* INSTRUCTIONS FOR THE TASK *
Your reply should reproduce each line below exactly and carry none of the pictures.

*** Opening TASK INPUTS ***

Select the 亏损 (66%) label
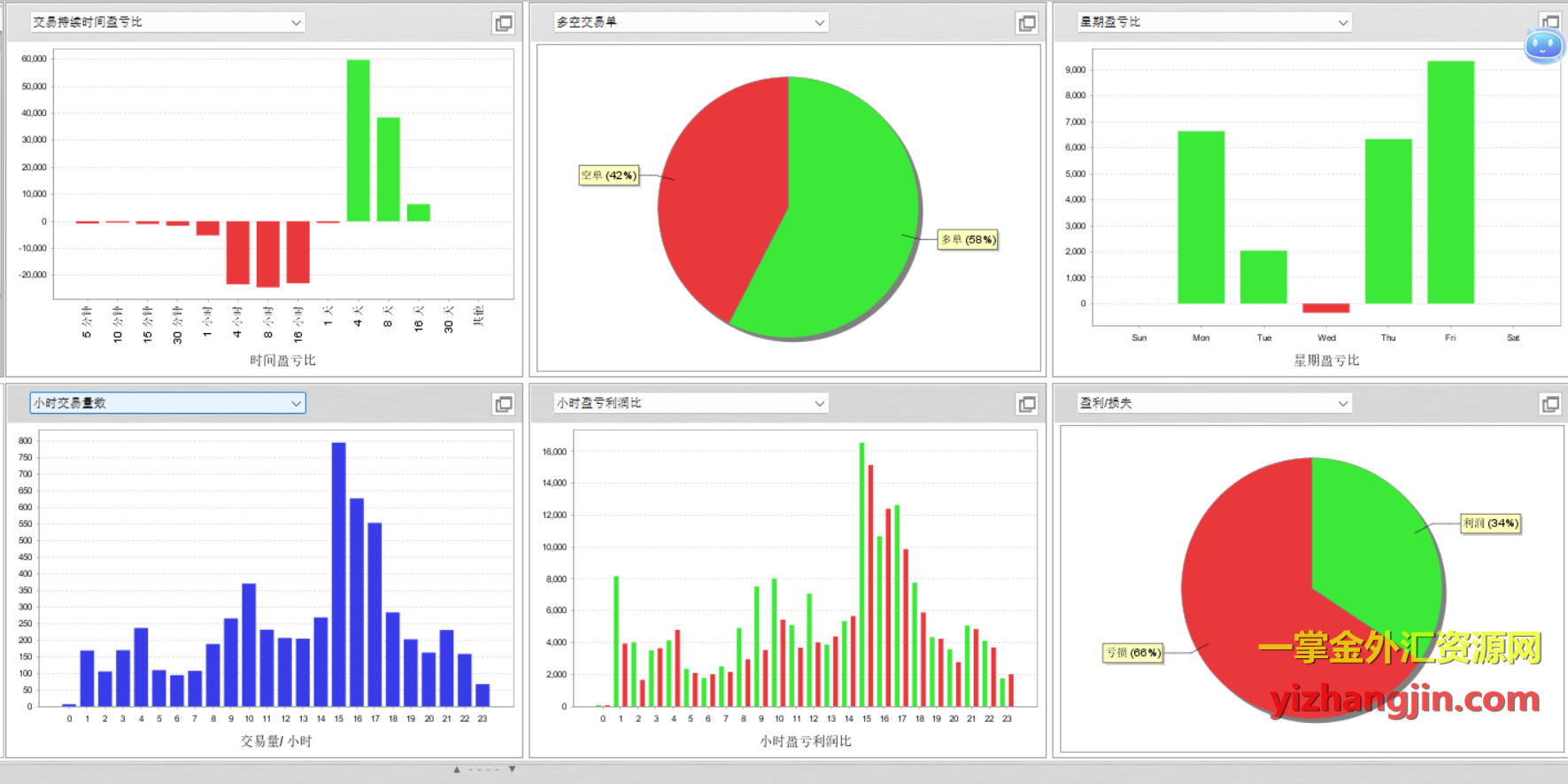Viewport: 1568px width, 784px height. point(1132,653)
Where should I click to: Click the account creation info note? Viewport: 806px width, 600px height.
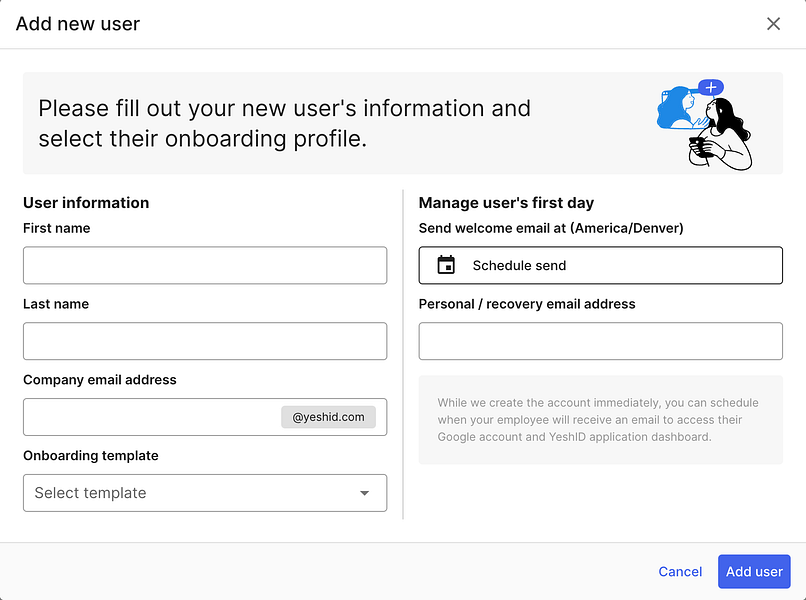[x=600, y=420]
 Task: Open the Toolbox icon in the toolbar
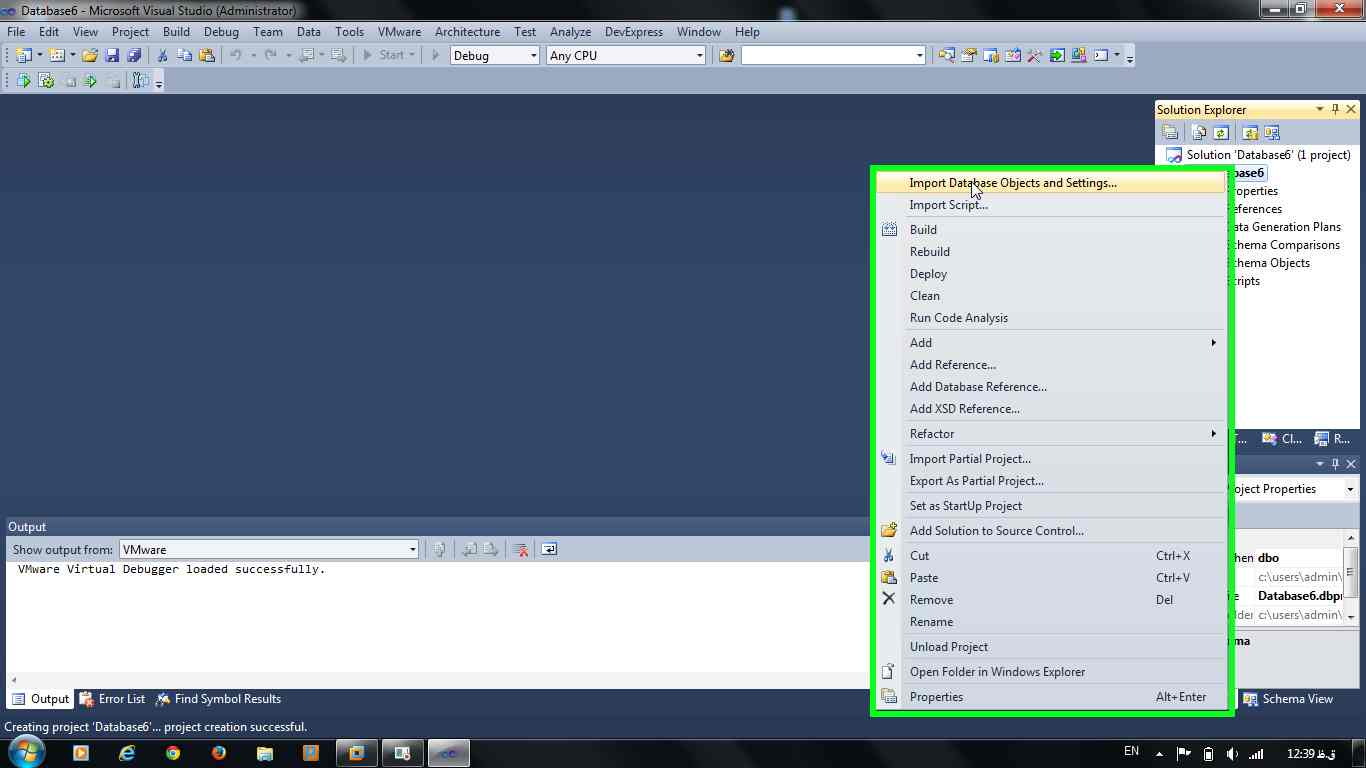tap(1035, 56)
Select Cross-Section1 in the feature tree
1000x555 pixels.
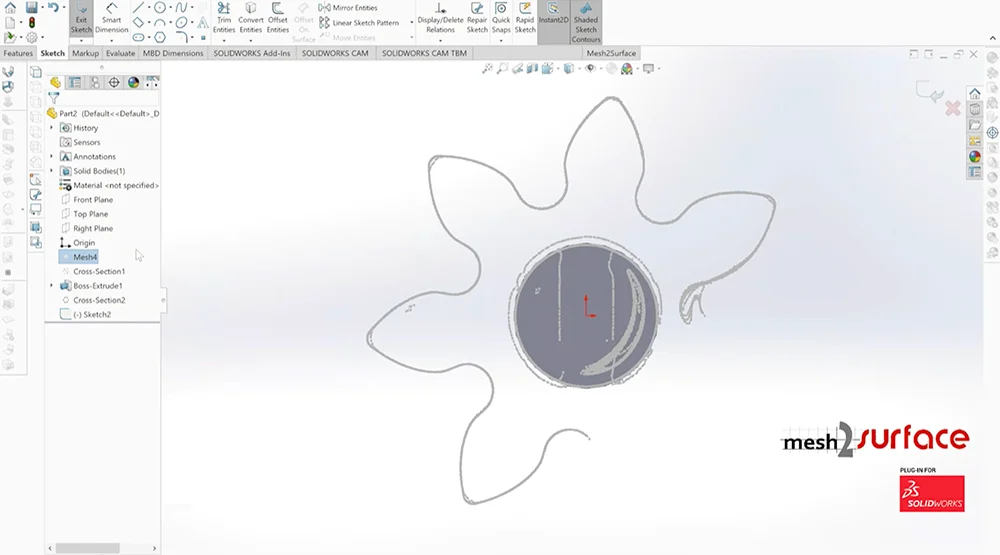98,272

*** Closing TASK INPUTS ***

* EXPECTED OUTPUT *
Select the 亏损 (66%) label
Viewport: 1568px width, 784px height. point(1132,653)
Where should I click to: Click the account creation info note? Viewport: 806px width, 600px height.
[x=600, y=420]
 Task: Open the Toolbox icon in the toolbar
tap(1035, 56)
Select Cross-Section1 in the feature tree
1000x555 pixels.
98,272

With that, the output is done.